There is a profound difference between instruction and education — a distinction foundational to classical and humanist philosophy, yet often forgotten in contemporary discourse. Instruction is oriented toward transmission: it fills the learner with facts, techniques, and skills. It operates within a framework of competence and efficiency, oriented toward outcomes that can be measured and optimised. It is the domain of training and know-how.
Education, by contrast, does not merely fill — it forms. Etymologically, educare means “to draw out” or “to lead forth.” It aims not to produce skills, but to cultivate the character, judgment, and orientation of the person. Instruction informs the hand; education transforms the soul. This classical distinction — found in Plato, Aristotle, and revived in thinkers like Newman, MacIntyre, and Arendt — grounds the core idea that virtue is not taught like geometry. It must be practiced, formed, and oriented toward an understanding of what it means to live well.
The same distinction holds between choice and decision — a differentiation with enormous ethical and political implications.
Choice is a function of knowledge. It involves the evaluation of predefined options, often reducible to cost-benefit analysis or risk management. It belongs to the realm of instrumental rationality, a logic of optimisation. When we choose, we are selecting between known paths — a better price, a shorter route, a stronger return.
Decision, by contrast, comes from the Latin decidere, meaning “to cut off.” It is not merely a selection among options, but a moral act of commitment — often taken in conditions of uncertainty, ambiguity, and irreversibility. True decisions arise when the available knowledge is insufficient — when the choice is not clear, and yet one must act.
We can think about a map and a compass:
A map tells you what is— the layout, the possibilities. It enables optimisation.
A compass tells you where to go— even if the terrain is unmapped. It orients you toward the good — what ought to be.
Now enter AI.
Artificial intelligence can be many things — but one thing it will never be is wise. It excels at instruction, not education.

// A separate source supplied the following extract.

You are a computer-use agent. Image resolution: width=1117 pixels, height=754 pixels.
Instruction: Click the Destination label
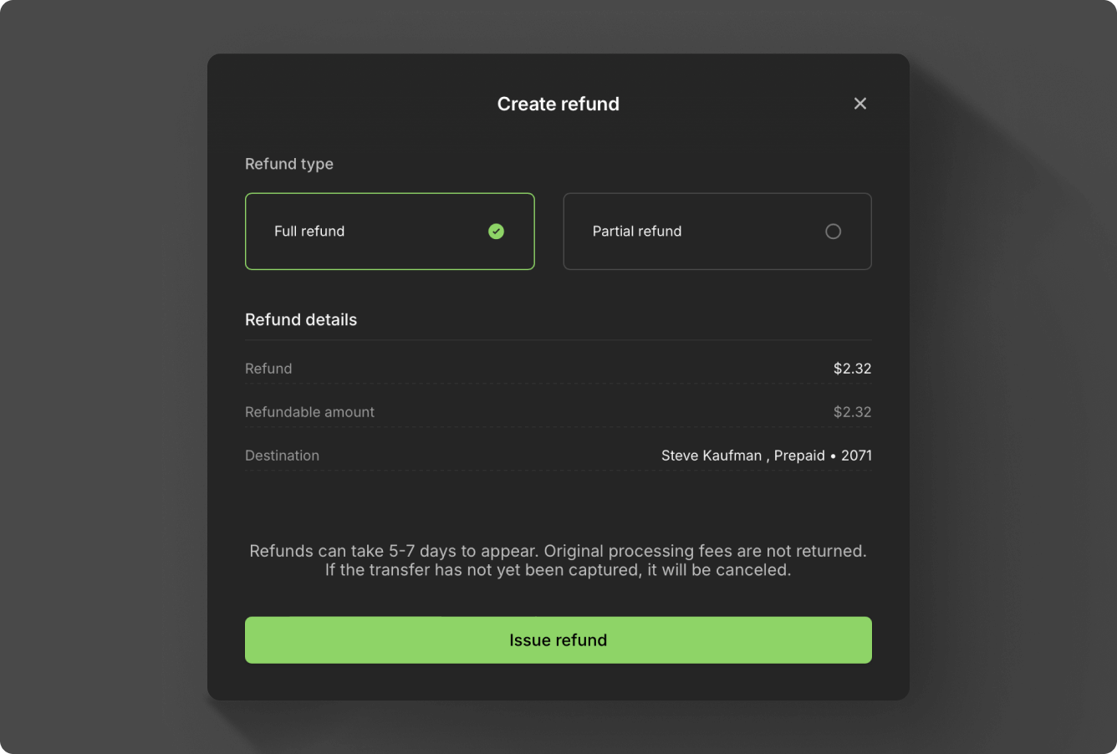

The danger is not that AI will replace our minds — it is that it will de-skill our souls. When systems give us ever-better options, with ever-greater speed and personalised precision, we lose the habit — and eventually the capacity — to decide what truly matters. AI teaches choice, but it removes the necessity of forming a compass.
We risk raising a generation of leaders — and citizens — who can compare everything but commit to nothing. Who can optimise without knowing what for. Who have lost the courage to decide — because they no longer know who they are, what is worthy, or what kind of world they are trying to bring into being.
And this is the real crisis: not of intelligence, but of formation.